Although Hivemapper has only mapped 1 million kilometers of unique street-level imagery, compared to Google's 60 million kilometers, the company collected this data within just three months of launching. In contrast, Google took over a decade to collect 16.1 million kilometers of unique road data. Hivemapper now aims to map 10 million unique road kilometers by early next year.

Hivemapper's model is similar to that of GPS app Waze, which relies on volunteer user data to monitor and share real-time traffic information around the world. However, Hivemapper rewards drivers and editors with its native token called HONEY, which can have financial value. As more roads are mapped and the map becomes more useful to end customers, their demand for tokens increases. When companies purchase map data from Hivemapper, that money is converted into tokens in the back end, which the system can then use to reward new or existing contributors with more tokens. There will only ever be 10 billion HONEY tokens in existence, according to Ariel Seidman, Hivemapper's CEO and co-founder.
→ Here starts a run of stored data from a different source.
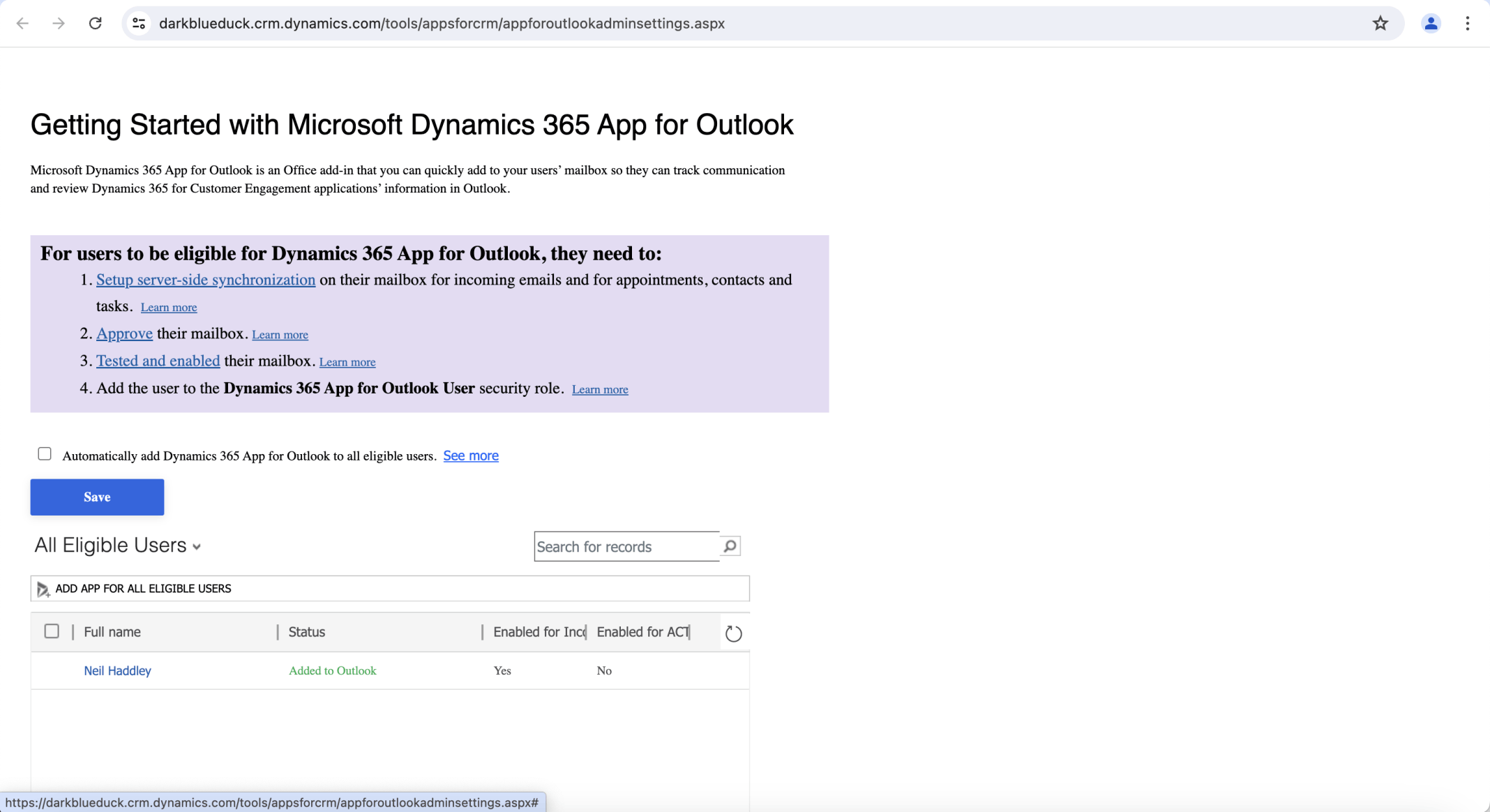Screen dimensions: 1490x812
Task: Reload the current page
Action: pos(96,23)

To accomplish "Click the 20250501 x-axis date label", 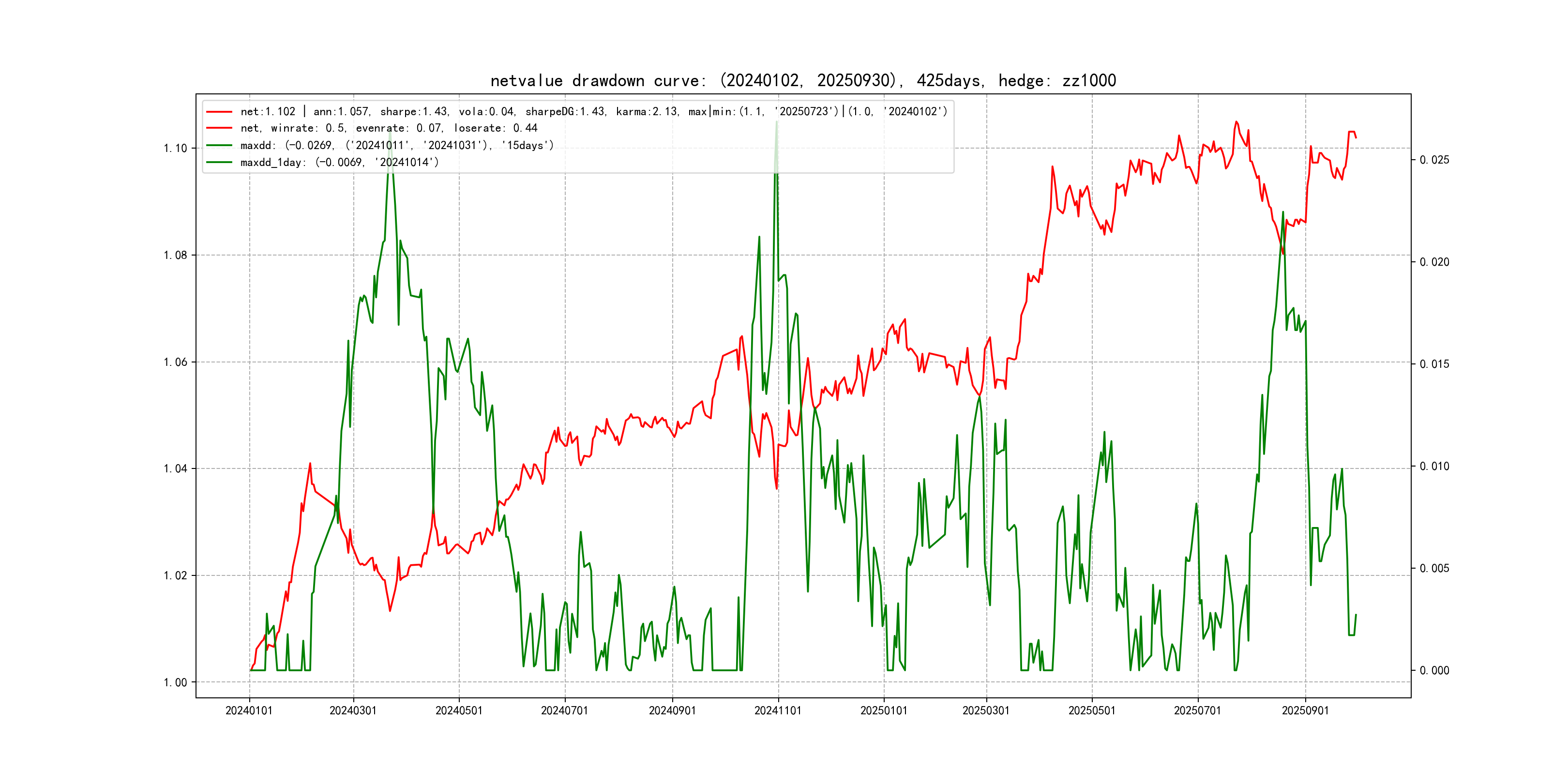I will pyautogui.click(x=1092, y=711).
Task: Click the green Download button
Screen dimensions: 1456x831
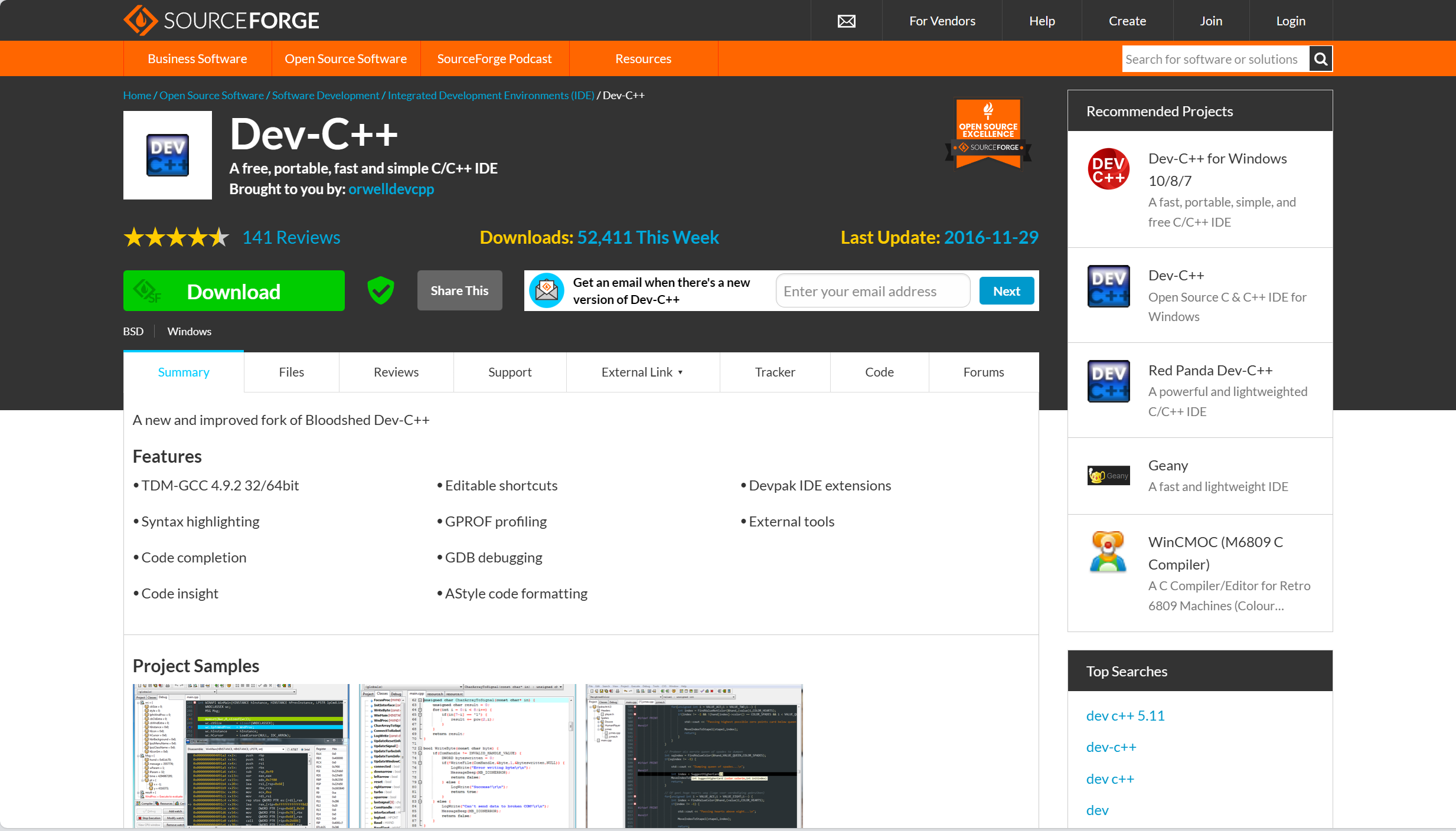Action: click(234, 291)
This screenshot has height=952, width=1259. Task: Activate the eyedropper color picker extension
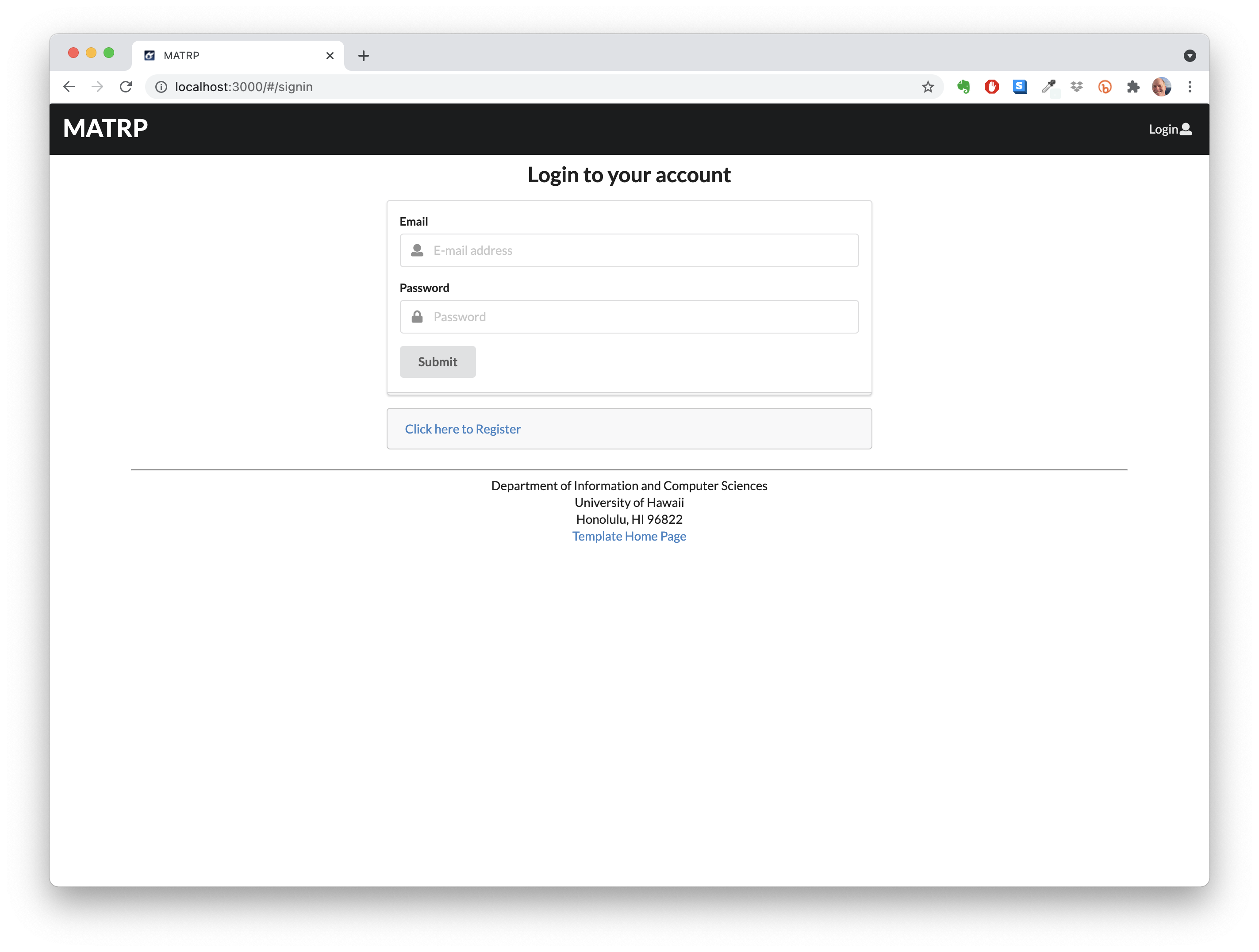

Hivemapper is currently in the validation stage with several of the world's largest map data customers, and it has conversations with many of the largest map data customers in the world. The startup currently has over 11,000 contributors and has mapped 418 regions to some degree, including around 30% of Los Angeles's roads but only 1.4% of Genoa, Italy's.

To scale exponentially, Hivemapper is working to bring on fleets of smaller to mid-sized vehicles, as these companies are more likely to follow best practices for mounting dashcams, collect better quality imagery, and drive off the beaten track. Fleet managers can access Hivemapper's dashboard, which provides information on high-earning routes, where drivers are going, and how many tokens they're collecting, and they can redirect or split tokens to any designated wallet to reward drivers.

Hivemapper is betting on two things: First, that the amount of money Google spends to collect street-view data will be its Achilles heel. And second, that it will differentiate itself from new competition like Mapbox, which uses OpenStreetMap data, by collecting and editing its own data rather than relying on third parties.